◆ **EXERCISE GOAL**: Set down exactly, from the records below, the line with "Show downloads folder icon for routeros file" through the line with "Click row number 4 beside Referral", and nothing else.

◆ **SUPPLIED DATA**:
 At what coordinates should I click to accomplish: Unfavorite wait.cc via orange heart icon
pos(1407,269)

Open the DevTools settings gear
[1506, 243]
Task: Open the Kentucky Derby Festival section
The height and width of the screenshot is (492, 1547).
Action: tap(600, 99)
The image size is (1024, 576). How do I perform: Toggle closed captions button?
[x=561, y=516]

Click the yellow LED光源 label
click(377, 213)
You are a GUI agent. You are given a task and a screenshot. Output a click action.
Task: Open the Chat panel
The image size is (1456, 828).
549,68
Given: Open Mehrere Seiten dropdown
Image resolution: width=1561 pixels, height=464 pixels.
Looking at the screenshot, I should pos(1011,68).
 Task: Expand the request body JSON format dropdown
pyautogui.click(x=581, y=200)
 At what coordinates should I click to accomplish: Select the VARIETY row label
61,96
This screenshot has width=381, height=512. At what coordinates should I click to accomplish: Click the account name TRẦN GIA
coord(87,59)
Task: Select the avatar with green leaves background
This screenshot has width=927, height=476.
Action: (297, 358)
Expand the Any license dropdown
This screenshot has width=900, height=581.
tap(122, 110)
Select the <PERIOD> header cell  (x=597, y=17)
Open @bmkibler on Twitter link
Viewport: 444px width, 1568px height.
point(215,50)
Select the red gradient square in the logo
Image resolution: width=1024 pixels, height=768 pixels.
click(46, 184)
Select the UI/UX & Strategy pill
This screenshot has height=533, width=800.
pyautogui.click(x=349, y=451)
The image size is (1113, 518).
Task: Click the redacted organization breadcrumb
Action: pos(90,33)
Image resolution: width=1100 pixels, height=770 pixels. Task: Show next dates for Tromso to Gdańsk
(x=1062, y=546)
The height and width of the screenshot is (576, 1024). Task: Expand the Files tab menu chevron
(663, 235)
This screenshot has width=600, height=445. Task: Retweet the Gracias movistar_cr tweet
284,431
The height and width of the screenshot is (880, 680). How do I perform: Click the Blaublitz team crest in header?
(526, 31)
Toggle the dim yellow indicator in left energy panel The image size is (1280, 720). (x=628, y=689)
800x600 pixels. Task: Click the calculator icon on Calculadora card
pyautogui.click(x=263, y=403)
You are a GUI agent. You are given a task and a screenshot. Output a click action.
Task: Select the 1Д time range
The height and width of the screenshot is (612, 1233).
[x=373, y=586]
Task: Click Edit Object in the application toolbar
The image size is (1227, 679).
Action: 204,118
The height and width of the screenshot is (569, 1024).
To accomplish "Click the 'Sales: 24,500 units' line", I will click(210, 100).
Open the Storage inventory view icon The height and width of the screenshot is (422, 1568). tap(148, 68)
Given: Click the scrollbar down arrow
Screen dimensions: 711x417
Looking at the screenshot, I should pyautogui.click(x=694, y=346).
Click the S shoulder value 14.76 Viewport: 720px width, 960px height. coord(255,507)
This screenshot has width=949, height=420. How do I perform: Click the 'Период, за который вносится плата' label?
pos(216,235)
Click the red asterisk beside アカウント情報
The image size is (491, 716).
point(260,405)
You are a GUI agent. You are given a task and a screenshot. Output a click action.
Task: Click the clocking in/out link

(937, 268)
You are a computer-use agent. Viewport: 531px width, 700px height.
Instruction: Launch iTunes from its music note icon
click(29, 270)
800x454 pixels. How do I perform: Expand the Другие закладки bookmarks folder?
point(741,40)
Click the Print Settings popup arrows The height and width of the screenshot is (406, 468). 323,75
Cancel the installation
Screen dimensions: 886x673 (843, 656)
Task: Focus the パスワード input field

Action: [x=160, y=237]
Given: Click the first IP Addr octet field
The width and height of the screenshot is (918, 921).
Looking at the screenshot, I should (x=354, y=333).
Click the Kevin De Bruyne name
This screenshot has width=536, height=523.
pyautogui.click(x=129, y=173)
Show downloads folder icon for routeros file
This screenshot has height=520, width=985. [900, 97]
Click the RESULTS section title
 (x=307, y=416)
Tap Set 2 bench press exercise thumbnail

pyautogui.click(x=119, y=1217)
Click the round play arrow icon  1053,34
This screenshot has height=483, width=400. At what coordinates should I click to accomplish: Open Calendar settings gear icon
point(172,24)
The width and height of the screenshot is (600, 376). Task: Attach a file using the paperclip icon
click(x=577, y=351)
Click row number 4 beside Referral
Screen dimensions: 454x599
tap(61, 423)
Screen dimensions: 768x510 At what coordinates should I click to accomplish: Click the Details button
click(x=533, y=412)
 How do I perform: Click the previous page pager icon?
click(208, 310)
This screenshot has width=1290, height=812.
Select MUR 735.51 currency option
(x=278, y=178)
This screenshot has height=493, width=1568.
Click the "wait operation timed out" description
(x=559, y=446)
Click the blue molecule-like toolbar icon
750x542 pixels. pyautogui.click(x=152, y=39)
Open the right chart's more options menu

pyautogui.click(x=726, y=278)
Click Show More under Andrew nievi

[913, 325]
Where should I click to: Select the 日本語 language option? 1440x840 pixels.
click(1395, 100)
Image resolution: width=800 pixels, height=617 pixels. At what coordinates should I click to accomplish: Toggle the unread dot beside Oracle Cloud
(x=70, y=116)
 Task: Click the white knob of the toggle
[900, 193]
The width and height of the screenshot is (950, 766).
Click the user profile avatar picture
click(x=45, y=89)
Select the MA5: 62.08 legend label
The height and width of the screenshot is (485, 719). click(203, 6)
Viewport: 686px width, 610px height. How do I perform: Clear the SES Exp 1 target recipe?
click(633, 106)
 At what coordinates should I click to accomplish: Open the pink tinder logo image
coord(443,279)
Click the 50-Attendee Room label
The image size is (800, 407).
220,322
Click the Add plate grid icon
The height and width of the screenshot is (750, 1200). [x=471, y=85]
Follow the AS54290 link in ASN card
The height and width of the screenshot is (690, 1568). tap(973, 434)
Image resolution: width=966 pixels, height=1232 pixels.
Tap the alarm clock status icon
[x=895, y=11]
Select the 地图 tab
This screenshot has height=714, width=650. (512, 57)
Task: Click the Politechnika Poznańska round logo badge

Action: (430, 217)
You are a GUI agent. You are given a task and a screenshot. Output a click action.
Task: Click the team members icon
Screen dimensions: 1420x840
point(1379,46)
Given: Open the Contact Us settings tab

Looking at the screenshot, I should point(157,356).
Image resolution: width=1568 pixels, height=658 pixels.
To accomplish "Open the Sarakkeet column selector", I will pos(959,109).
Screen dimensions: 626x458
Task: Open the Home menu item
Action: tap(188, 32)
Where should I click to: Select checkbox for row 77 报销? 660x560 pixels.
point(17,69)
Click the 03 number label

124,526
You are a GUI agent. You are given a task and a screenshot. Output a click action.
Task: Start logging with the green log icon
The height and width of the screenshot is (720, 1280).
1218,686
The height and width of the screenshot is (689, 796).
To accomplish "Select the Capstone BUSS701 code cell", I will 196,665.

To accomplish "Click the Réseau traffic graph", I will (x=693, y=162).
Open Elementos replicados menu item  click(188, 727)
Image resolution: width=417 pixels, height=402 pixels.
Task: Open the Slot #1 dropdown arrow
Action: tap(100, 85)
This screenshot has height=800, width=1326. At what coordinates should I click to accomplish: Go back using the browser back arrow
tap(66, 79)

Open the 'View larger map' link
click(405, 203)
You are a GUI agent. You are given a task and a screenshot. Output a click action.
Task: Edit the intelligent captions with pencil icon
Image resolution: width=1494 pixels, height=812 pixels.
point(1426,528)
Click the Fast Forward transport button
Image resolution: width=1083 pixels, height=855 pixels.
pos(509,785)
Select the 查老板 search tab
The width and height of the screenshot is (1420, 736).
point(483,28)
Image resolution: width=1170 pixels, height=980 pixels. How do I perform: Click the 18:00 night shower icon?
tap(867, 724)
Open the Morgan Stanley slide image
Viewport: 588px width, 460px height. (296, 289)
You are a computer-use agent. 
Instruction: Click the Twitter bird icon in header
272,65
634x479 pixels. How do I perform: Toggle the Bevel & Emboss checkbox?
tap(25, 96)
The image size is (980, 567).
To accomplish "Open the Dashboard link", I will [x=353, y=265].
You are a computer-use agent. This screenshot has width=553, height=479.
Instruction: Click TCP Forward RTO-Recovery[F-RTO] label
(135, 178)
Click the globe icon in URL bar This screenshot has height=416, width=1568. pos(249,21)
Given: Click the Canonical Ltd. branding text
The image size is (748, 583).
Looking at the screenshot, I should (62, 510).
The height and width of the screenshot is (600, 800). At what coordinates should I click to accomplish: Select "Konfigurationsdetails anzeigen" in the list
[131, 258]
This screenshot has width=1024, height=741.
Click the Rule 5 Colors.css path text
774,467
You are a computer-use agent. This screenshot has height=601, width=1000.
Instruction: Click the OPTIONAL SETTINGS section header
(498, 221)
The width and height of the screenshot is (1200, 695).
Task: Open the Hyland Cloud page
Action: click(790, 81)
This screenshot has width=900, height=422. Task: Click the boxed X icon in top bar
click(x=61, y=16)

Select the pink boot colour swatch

◆ **OUTPUT FOR THIS TASK**:
Show downloads folder icon for routeros file
This screenshot has height=520, width=985. [900, 97]
Click the RESULTS section title
 (x=307, y=416)
Tap Set 2 bench press exercise thumbnail

pyautogui.click(x=119, y=1217)
Click the round play arrow icon  1053,34
This screenshot has height=483, width=400. At what coordinates should I click to accomplish: Open Calendar settings gear icon
point(172,24)
The width and height of the screenshot is (600, 376). Task: Attach a file using the paperclip icon
click(x=577, y=351)
Click row number 4 beside Referral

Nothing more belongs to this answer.